For Pakistan this is the good outcome, since it reopens the Strait and steadies the Gulf. It would also leave Israel isolated and free to keep fighting on its northern border, so calm in the Gulf could sit beside a separate war in Lebanon. Pakistan would take that trade.
What to Watch
Does the Strait of Hormuz stay contested or reopen to normal traffic? This is the single largest channel into Pakistan’s economy. Energy price, import bill, currency pressure, and inflation all run through it, and they reach people and businesses first. If traffic normalizes, the base case softens toward a shock that fades. If restricted traffic runs past 30 days, the base case hardens and the import damage compounds.
Do Gulf remittances hold or start to slip? This is Pakistan’s main buffer and its main offset to a chronic trade gap. Watch the next month or two of State Bank data and any reports of Pakistani job losses or evacuations in the UAE and Saudi Arabia. A clear drop would pull away the support now holding the external account together, and would move the investor call from selective to defensive.

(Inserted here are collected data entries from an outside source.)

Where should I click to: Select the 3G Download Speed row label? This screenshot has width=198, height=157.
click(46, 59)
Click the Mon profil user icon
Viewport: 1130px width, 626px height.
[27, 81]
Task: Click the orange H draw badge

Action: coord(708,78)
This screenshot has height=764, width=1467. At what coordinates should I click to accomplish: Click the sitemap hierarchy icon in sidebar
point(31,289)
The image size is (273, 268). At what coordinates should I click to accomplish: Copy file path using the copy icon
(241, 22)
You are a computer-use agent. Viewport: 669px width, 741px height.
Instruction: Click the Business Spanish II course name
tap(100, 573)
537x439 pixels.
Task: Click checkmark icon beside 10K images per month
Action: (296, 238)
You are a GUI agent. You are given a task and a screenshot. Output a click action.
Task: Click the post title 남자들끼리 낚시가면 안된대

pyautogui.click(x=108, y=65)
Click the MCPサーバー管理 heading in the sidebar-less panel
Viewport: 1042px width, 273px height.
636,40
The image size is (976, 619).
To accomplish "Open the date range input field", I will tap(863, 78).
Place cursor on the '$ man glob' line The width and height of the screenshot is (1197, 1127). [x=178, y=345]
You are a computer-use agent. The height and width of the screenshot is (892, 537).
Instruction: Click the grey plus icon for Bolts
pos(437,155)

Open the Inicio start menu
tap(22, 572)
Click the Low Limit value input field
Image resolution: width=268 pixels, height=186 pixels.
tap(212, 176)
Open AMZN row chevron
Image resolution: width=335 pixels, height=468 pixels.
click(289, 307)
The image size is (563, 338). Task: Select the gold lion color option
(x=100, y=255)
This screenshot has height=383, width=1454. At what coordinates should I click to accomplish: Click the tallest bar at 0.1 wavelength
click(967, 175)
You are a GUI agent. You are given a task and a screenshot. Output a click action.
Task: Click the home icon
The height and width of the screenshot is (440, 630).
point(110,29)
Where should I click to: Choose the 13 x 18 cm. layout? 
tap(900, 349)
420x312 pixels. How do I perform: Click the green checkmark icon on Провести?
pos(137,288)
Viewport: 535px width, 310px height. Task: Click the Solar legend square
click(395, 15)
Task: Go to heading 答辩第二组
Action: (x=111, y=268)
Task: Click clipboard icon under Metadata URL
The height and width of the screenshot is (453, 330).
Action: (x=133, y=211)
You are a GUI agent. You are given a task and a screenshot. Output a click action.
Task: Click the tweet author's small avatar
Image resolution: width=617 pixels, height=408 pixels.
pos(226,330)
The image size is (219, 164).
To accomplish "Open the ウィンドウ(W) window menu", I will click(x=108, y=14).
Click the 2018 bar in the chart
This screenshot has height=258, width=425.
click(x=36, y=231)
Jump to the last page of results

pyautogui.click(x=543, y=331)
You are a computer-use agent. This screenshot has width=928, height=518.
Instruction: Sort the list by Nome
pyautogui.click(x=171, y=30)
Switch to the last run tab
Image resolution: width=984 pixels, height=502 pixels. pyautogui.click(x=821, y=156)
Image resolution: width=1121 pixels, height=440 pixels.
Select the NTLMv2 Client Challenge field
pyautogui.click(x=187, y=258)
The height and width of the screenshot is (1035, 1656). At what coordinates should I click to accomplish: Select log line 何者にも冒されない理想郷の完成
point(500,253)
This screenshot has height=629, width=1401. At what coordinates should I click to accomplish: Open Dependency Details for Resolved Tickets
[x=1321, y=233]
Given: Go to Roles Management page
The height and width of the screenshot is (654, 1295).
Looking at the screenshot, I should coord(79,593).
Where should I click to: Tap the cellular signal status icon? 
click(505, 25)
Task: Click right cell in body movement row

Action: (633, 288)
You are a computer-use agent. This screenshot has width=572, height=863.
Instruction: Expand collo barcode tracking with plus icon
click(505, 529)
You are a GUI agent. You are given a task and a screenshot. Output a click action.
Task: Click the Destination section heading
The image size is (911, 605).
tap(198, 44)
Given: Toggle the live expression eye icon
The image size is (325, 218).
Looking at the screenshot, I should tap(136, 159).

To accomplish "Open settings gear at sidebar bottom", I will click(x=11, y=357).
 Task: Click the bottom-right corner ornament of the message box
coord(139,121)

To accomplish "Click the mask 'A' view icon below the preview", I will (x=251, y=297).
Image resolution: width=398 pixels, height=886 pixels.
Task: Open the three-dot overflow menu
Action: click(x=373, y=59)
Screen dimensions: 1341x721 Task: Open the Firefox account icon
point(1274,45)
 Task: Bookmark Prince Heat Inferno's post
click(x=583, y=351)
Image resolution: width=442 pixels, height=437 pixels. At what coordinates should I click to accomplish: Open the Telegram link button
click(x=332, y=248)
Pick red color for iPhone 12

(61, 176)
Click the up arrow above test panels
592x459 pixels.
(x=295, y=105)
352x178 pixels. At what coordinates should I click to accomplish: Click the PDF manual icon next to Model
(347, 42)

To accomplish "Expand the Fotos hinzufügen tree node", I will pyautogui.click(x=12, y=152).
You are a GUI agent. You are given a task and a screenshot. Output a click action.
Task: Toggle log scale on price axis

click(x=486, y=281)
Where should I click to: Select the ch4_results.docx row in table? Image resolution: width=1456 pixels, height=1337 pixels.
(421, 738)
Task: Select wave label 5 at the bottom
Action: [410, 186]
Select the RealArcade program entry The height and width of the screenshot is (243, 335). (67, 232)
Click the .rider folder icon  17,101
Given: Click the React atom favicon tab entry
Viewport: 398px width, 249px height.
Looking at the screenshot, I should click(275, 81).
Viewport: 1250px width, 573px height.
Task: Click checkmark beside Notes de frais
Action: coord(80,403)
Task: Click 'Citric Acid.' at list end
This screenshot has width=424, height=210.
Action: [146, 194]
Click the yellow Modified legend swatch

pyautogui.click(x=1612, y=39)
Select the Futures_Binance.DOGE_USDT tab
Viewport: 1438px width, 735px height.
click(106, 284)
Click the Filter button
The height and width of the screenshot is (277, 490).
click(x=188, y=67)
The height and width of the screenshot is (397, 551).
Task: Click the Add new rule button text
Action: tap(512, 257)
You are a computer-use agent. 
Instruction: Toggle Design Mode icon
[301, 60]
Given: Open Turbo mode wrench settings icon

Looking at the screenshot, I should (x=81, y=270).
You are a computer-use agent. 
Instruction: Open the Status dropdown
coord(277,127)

Does Operation Shaban stay contained or does the border violence widen? This sets the security bill and the fiscal squeeze. If attacks stay episodic, the cost is heavy but bounded. If they grow into a sustained campaign, defence spending crowds out reform and delivery, and the political risk premium climbs whatever the external numbers say.
Concluding Thoughts
Now is the time to stop treating June’s ceasefire as a turning point and start hedging for a contested Strait and a costlier border through the autumn.
Pakistan spent the spring proving it could seat two enemies at one table. The summer will test whether a state can keep a peace it has no power to enforce, while the same fire it helped bank burns along its own western wall. Geography handed Pakistan the mediator’s chair and the arsonist’s border in the same breath, and this season it must sit in both.